Items from a dataset>
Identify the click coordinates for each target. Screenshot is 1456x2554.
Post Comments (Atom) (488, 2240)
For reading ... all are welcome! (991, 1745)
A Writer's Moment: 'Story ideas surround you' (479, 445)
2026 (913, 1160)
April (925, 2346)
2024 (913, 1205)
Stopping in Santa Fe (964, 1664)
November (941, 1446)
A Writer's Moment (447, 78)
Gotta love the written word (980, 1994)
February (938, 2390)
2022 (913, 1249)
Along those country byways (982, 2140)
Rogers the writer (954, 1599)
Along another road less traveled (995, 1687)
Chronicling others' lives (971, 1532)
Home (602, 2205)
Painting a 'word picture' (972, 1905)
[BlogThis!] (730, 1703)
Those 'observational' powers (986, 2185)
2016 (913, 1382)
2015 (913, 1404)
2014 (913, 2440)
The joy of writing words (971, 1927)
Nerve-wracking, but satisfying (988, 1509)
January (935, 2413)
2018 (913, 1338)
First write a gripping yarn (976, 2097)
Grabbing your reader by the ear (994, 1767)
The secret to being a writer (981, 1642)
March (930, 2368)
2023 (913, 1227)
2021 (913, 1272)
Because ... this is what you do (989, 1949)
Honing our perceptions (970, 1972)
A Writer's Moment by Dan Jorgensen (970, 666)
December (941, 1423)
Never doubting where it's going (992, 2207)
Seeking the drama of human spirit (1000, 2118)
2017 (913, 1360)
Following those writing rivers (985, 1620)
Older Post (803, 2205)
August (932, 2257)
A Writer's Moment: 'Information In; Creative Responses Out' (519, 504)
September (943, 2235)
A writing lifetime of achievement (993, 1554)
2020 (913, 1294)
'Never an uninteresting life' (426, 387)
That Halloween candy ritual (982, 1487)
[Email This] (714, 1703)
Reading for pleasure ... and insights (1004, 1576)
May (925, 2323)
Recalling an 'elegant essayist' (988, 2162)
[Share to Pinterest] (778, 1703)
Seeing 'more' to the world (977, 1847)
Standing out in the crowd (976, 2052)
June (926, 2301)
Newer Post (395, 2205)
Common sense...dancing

PROBLEM TO WORK ON>
Each line that holds the string "Post" is to be copied from the entries above.

TASK ANSWER>
Post Comments (Atom) (488, 2240)
Older Post (803, 2205)
Newer Post (395, 2205)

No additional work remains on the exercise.